The major objective of operating in Greenland this summer was to find iron, not just "normal" iron, but iron in a form that could be scraped out and transported off with no extra processing, called direct shipping ore.  This stuff is by far the most valuable, but does tend to be found in much smaller quantities than the regular type.  The geological team had identified an area close to three glaciers and a deep fjord where they felt we were mostly likely to find this iron, which meant if we did find the right rocks, it may be fairly easy for someone to get them out in the future, and thus they would be more valuable.    

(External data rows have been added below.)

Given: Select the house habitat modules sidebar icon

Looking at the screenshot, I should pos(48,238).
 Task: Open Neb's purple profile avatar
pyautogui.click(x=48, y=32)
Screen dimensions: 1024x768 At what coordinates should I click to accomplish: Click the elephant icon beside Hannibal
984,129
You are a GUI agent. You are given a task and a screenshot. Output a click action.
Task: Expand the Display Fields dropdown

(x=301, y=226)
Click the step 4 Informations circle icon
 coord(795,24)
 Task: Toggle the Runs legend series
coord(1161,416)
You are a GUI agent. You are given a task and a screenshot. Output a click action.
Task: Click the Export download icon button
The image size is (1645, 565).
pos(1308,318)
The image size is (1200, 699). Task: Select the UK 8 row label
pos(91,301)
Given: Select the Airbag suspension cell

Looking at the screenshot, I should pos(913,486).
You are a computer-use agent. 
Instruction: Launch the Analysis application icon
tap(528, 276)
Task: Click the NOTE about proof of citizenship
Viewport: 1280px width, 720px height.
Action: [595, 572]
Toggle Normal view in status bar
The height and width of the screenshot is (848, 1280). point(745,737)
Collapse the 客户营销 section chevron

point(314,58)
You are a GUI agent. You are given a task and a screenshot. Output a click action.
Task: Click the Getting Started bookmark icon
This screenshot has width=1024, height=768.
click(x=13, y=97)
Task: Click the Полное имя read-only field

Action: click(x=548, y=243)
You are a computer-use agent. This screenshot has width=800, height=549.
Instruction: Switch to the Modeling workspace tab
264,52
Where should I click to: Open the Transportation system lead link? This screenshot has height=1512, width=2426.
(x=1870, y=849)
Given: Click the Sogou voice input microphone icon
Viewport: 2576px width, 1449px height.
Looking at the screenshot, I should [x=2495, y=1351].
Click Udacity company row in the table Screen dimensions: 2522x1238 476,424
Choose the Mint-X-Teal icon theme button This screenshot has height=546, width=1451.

This area was earmarked for the second half of the drill season, after all the gear was in place and the teams had found their operational footing with easier work in a different location.  We spent an afternoon scouting the area in June.  In a quite dramatic entry we helicoptered in and touched down gently on a rather steep mountainside with loose rocks strewn about.  Nothing quite like a chopper pilot improvising by putting down first one, then after he was comfortable it would hold the weight of the helo, the second landing strut down on his chosen patch of mountain, not unlike a person feeling his way along an icy path for footing.  Then a few minutes later the guy is walking away casually like he just parallel parked his Ferrari in downtown New York!  Piece of cakeā€¦.

From there the geologists fanned out across the small mountain doing their preliminary investigative work that would ultimately lead to drilling several holes.  For me this was the perfect excuse to wander away a bit and find a great shot either of the team working or of the general area. Luckily this mountain happened to be surrounded on two sides by massive moving glaciers calving icebergs the size of parking lots and peeking out over the edge yielded the attached picture. 

To be working here for an hour was just amazing, seeing the contrast between the jagged sides of the rocky mountain and the wonderfully attractive blue glacial ice just beyond.  It felt like something out a medieval depiction of heaven and hell, and indeed the brain did seem to need just a bit more time than normal to take it all in.  As we hopped back in the helo to head for home, the scene somehow commanded a complete and very elemental respect from all who looked down on it.